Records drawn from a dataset

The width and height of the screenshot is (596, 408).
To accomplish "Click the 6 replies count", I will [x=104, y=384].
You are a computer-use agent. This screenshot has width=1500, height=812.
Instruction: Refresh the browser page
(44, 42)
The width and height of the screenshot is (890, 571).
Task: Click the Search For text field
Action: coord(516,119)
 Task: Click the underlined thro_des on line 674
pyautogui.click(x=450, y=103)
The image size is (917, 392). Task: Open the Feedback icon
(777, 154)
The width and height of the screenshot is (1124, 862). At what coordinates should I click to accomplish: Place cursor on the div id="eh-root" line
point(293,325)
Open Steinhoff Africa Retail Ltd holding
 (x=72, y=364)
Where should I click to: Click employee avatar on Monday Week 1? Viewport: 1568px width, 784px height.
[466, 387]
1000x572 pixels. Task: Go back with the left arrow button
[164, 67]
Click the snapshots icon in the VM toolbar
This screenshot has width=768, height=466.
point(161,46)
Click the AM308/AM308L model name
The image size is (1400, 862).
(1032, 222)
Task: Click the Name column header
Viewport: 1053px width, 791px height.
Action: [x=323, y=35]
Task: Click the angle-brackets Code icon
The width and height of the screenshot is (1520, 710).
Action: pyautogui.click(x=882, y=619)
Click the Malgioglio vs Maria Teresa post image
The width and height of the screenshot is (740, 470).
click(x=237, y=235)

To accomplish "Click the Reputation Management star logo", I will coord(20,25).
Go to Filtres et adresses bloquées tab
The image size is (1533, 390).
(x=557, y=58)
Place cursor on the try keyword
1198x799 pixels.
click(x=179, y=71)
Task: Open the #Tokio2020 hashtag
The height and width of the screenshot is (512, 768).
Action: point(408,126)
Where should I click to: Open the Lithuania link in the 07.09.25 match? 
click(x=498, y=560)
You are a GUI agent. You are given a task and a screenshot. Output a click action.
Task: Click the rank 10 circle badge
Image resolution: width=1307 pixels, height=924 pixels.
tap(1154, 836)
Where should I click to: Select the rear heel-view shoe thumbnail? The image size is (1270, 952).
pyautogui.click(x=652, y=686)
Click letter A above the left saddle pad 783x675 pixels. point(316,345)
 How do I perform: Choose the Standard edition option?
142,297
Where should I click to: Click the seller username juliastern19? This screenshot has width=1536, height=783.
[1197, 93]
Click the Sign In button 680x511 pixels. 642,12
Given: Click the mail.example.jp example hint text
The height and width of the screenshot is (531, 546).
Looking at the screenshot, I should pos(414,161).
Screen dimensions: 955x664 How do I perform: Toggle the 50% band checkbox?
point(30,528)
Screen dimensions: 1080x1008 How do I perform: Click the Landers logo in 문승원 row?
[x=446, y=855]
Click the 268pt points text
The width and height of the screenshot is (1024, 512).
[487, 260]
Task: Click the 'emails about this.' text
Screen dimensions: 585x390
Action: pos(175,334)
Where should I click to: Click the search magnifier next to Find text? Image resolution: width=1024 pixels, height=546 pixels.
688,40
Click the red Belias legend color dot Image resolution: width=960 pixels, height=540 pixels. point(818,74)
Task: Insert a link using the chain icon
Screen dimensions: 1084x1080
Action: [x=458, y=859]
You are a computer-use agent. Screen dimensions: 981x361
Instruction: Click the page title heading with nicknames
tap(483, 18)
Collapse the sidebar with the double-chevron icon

* Work required:
Once you have identified the lines above that contain "will", copy each of them.

* Task solution:
To accomplish "Click the 6 replies count", I will [x=104, y=384].
To accomplish "Click the Reputation Management star logo", I will coord(20,25).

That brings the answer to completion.